Determining homologous recombination deficiency scores with whole exome sequencing and their association with responses to neoadjuvant chemotherapy in breast cancer

Abstract

Recent studies demonstrated that homologous repair deficiency (HRD) score is a useful marker for response to poly (ADP-ribose) polymerase inhibitors or platinum-based chemotherapy. We determined HRD scores and elucidated the clinicopathologic characteristics of HRD-high tumors and their response to non-platinum-based chemotherapy. Primary breast cancer patients (n = 120) were pre-operatively treated with paclitaxel followed by 5-fluorouracil/epirubicin/cyclophosphamide (P-FEC). Germline and somatic homologous recombination related gene mutations (gHRRm and sHRRm, respectively) and HRD scores were analyzed using whole exome sequencing (WES) in tumor tissues obtained before chemotherapy. Of 120 tumors, 30 were determined to be HRD-high tumors, significantly associated with high Ki-67 (P = 0.014), ER negativity (P = 0.007), and PR negativity (P = 0.021). Triple-negative cancers showed significantly higher HRD scores than the luminal, luminal-HER2, and HER2 subtypes (P = 0.023, 0.016, and 0.033, respectively). HRD scores were significantly higher in tumors with gHRRm than in those with sHRRm (P = 0.002) or wild-type HRR genes (P = 1.44e-4), but no significant difference was found in HRD scores between tumors with sHRRm and wild-type HRR genes (P = 0.206).
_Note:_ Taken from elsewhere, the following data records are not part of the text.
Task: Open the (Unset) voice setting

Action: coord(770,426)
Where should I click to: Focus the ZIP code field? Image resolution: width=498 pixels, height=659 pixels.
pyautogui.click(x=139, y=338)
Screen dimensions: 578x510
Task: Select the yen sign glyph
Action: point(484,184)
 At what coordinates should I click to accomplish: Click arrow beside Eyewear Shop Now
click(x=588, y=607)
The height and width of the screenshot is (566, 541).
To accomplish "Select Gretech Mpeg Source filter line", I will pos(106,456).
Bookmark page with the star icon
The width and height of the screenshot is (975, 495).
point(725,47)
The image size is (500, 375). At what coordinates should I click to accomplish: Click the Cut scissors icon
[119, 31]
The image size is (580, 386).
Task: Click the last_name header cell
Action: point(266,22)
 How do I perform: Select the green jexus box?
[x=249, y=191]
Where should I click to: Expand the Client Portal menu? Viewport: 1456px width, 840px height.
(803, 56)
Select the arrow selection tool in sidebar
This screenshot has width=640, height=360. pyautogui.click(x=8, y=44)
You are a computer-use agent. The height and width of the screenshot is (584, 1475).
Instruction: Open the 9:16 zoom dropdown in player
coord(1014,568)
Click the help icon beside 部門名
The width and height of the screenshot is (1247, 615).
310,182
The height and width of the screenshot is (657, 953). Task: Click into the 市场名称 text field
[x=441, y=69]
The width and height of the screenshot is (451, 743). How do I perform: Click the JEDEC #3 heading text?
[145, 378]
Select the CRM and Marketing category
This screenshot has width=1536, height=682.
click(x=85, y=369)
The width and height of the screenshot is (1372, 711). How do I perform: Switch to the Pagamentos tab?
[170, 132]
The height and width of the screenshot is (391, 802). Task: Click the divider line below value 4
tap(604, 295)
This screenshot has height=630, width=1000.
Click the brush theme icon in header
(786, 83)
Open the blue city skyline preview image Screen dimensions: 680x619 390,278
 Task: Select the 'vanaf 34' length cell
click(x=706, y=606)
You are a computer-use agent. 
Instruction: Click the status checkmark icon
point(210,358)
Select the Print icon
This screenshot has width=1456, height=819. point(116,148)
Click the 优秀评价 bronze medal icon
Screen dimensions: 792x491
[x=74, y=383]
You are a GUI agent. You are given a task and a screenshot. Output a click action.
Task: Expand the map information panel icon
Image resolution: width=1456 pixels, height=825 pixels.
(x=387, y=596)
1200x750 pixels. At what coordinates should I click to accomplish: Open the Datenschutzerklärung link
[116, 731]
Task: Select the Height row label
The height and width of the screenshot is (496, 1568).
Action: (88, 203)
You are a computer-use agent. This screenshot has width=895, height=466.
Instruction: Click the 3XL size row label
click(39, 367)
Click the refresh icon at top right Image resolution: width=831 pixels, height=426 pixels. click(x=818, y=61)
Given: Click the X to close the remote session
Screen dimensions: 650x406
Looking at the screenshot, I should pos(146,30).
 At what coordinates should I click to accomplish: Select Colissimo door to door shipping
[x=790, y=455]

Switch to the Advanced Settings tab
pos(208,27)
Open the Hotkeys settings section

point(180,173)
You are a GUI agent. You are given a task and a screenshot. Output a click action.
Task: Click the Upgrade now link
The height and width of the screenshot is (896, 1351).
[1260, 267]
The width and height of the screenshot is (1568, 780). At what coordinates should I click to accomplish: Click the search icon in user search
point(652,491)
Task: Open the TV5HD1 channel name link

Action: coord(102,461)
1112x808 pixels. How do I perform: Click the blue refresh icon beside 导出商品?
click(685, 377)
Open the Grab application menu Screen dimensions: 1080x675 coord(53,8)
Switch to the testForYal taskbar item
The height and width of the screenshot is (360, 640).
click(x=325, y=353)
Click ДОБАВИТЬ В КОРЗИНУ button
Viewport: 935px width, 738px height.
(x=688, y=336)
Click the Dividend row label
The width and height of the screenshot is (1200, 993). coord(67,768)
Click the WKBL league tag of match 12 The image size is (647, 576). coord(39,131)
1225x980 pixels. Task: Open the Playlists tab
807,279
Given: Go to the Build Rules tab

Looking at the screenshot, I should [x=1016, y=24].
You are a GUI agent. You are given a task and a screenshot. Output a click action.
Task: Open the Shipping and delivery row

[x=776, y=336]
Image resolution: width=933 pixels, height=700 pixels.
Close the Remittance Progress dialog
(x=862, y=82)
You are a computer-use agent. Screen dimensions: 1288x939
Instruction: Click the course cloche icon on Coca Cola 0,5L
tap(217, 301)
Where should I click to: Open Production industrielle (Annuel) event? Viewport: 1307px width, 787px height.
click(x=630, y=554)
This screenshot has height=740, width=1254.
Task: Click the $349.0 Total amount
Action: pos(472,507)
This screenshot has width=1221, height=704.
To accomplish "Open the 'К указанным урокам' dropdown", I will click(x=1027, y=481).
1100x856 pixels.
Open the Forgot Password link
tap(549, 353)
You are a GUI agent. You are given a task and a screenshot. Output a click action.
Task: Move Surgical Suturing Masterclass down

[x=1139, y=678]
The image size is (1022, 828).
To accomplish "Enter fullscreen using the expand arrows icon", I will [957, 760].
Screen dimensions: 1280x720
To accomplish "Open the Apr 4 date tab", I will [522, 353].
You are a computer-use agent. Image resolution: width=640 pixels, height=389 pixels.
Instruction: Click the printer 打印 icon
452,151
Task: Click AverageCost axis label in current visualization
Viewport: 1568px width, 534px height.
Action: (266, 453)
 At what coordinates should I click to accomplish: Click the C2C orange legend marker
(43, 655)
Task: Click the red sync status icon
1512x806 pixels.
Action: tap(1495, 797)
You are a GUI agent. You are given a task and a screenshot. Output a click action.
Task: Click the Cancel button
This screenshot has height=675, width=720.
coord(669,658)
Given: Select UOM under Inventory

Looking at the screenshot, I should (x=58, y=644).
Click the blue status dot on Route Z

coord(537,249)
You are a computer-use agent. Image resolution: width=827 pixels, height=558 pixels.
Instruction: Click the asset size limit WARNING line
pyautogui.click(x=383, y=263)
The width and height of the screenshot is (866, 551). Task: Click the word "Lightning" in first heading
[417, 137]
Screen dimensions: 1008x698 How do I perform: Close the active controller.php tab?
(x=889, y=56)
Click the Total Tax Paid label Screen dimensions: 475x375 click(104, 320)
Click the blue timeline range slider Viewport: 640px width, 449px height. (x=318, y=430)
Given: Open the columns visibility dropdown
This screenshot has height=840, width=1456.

HRD-high tumors had significantly (P = 0.003) higher pCR rates and higher near-pCR rates (P = 0.049) compared with those of the HRD-low tumors in all tumors and the luminal subtype, respectively. HRD-high tumors were associated with aggressive phenotypes and gHRRm, but not sHRRm. Our findings suggested that HRD scores might be useful in predicting response to P-FEC in the luminal subtype.